Sunday, May 26, 2013

Succeeding With Collaboration

Ask customers what they want in many product categories and they can intuitively jump from understanding what the product does today, to what they want it to do in the future.  With collaboration, though, customers need help visualizing the product promise.  The implication for those focused on collaboration is big  …. if customers don’t have a mental starting point today, they can’t imagine what better collaboration looks like tomorrow.  This realization struck me over the last week from three different angles:

·         From the vendors …….

Google is moving towards having Google+ as an underlying platform for many of its collaboration services.  Experts think it is a solid product, but what about the average user Google is trying to capture?  Forbes writes that people are having trouble understanding the value proposition. 

Takeaway:  Collaboration products have to be delivered towards a value proposition, not in search of a value proposition

·         From popular culture …..

Science fiction has a place in shaping the advancements we see in technology and consumer products.  Perhaps a stretch to call Star Trek Into Darkness science fiction, but when my son and I saw the movie, I was struck at how everything but collaboration had been re-imagined.  Warp speed - check.  Teleportation - check.  But what about collaboration?  They still use hand held communicators and communication advancements were focused on speed over distance, not better collaboration.  I can’t think of many books or movies that paint a compelling vision of what collaboration in the future should be. 
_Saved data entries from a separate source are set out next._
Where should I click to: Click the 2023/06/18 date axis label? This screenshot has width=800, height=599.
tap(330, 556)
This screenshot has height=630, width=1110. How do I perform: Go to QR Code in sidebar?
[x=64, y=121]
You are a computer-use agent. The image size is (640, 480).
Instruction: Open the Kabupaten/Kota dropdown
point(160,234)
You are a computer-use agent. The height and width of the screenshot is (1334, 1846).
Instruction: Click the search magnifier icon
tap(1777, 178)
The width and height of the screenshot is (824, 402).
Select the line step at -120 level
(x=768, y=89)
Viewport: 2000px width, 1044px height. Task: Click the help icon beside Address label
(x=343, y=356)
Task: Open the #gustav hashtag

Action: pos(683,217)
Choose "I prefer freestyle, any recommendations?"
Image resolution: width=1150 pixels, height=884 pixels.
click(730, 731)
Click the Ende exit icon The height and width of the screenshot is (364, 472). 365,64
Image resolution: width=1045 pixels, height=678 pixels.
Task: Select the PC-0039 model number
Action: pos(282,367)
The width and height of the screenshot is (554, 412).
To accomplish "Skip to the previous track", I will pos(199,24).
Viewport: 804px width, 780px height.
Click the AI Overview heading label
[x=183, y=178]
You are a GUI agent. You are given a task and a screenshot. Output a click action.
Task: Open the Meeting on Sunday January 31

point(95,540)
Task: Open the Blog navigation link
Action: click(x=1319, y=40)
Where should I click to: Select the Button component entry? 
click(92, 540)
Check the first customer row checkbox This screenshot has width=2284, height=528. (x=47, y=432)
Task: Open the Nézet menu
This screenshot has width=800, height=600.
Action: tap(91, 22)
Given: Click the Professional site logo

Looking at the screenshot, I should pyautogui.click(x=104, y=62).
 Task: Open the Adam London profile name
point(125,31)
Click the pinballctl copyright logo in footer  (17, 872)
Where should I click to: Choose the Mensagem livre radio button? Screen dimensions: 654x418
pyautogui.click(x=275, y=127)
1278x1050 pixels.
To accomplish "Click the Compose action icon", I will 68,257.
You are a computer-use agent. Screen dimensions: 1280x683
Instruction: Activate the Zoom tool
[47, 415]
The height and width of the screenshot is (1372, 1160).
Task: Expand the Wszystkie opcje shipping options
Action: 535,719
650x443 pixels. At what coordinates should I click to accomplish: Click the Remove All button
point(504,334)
Takeaway:  Vision matters - we have to first be able to imagine a better collaboration future before we can realize it

·         From the experts …..

I was part of an expert discussion on new collaboration products.  As features were explained, the audience was not grasping the value.  Only when a top down use case was demonstrated did the value come into focus.  Collaboration selling is often done within the traditional technology “speeds and feeds” paradigm.  Collaboration today has no clear “speeds and feeds” with features still evolving

Takeaway:  Successfully selling collaboration requires an evolved go-to-market model


Collaboration holds great promise with a few gating factors holding back the market.  Successfully selling collaboration requires cementing a vision, creating purpose built technology and driving go-to-market coordination between product/marketing/sales.